▸ What the task requires
Repeat the records. Keep every word and mark exactly as it is.

▸ Data extract
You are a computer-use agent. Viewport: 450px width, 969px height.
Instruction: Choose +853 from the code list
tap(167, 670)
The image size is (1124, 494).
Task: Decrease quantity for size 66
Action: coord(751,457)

▸ Response
You are a computer-use agent. Viewport: 450px width, 969px height.
Instruction: Choose +853 from the code list
tap(167, 670)
The image size is (1124, 494).
Task: Decrease quantity for size 66
Action: coord(751,457)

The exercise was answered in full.